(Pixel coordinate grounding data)
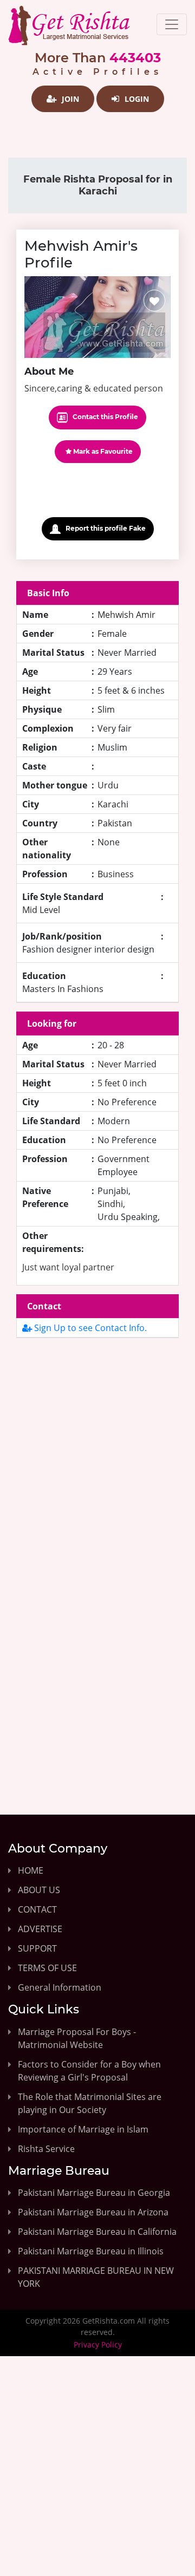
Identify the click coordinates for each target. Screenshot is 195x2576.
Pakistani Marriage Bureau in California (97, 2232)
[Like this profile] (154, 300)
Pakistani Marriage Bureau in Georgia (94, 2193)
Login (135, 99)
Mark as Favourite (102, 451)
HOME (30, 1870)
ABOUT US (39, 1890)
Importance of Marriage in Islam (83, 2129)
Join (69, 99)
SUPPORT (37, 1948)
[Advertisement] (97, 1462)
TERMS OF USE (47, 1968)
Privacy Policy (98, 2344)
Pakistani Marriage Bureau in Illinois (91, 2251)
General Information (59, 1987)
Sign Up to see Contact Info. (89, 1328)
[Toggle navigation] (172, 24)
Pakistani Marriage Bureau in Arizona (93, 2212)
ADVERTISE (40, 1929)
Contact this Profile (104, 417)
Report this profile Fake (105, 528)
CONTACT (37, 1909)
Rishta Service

Requirement:
Where pictures appear, drop them, and reproduce exactly only the lines running from the beginning of the data to the line that contains "HOME (30, 1870)", inclusive.

Exercise response:
Identify the click coordinates for each target. Screenshot is 195x2576.
Pakistani Marriage Bureau in California (97, 2232)
[Like this profile] (154, 300)
Pakistani Marriage Bureau in Georgia (94, 2193)
Login (135, 99)
Mark as Favourite (102, 451)
HOME (30, 1870)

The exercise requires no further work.